Try it: Copy each line of the following data that contains "pixels".

START Task input

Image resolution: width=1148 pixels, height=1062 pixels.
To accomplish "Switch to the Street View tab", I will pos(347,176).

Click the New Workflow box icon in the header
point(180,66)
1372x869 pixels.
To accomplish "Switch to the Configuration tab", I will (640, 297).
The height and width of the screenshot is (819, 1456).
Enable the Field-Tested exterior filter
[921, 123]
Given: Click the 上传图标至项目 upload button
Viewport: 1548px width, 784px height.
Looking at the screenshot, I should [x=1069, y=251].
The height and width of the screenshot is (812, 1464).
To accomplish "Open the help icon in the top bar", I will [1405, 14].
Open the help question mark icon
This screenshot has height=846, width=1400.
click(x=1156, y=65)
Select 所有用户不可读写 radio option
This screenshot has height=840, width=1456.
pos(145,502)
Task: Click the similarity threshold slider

END Task input

The completed task:
Image resolution: width=1148 pixels, height=1062 pixels.
1372x869 pixels.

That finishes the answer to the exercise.